Par Sabine Pirolt (collaboration Florence Duarte et Isabelle Falconnier)
Illustrations: Matthias Rihs
Toujours plus présents ou plus absents, les parents sont devenus la bête noire des profs. Enquête autour d’un phénomène en progression.
La rentrée a sonné. Pauvres élèves? Pas sûr que ce soit eux les plus à plaindre. Les enseignants aussi se remettent à la tâche. Comme tout le monde? Certes, mais eux travaillent sous haute surveillance: celle des parents. Qui n’hésitent pas à mettre leur nez dans les programmes scolaires, à contester les notes attribuées à leur rejeton, à refuser les décisions prises par l’école ou les punitions qu’ils jugent inadéquates.

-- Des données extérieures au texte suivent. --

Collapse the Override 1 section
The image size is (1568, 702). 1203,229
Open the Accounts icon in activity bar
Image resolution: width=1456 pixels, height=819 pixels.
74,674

A l’image de ce couple des Grisons qui est allé jusqu’au Tribunal fédéral pour protester contre une heure et demie d’arrêt infligée à leur fille Vreni. Lors d’une sortie à ski, elle était arrivée en retard au rendez-vous fixé par l’enseignant, en expliquant que son groupe s’était égaré. Le verdict est tombé fin août: les juges n’ont pas levé la sanction. De même, ces Chaux-de-Fonniers qui, fin août, ont été condamnés par le Tribunal de police: alors que leur fils de 12 ans a déjà des difficultés scolaires, ils lui ont permis de rater une semaine de cours pour participer à un tournoi de hockey au Québec.
L’école leur avait pourtant notifié son refus (entériné par l’exécutif de la ville). Pour lutter contre les vacances prolongées ou les départs anticipés, les cantons de Bâle et de Fribourg ont d’ailleurs instauré des amendes qui vont de 50 à 2000 francs. Et que dire de ces parents musulmans du village de Bürglen, en Thurgovie, qui ont été jusqu’au Tribunal fédéral pour contester le règlement scolaire communal qui interdit aux élèves de porter, en cours, des chapeaux, des foulards ou des lunettes de soleil? En juillet, les juges de Mon-Repos ont donné raison aux deux familles.
Face à l’école, les parents se comportent de plus en plus souvent comme un consommateur face à un produit. Après tout, ce sont leurs impôts qui financent le système scolaire. Et, on le sait, le client est roi.
01 Le constat
En ces jours de rentrée, comme le reste de l’année d’ailleurs, Agnès Mora, conseillère école-famille à Nyon – un poste qui dépend des Affaires sociales de la ville –, sent bien qu’il y a de l’électricité dans l’air. «Il faut que tout le monde réussisse. Les parents sont sous tension, les profs, qui croulent sous les obligations administratives, se sentent observés par eux. Je leur dis: “Ce sont des parents, ce ne sont pas vos adversaires. Vous n’êtes pas en face de guerriers. Il faut leur expliquer les choses.”»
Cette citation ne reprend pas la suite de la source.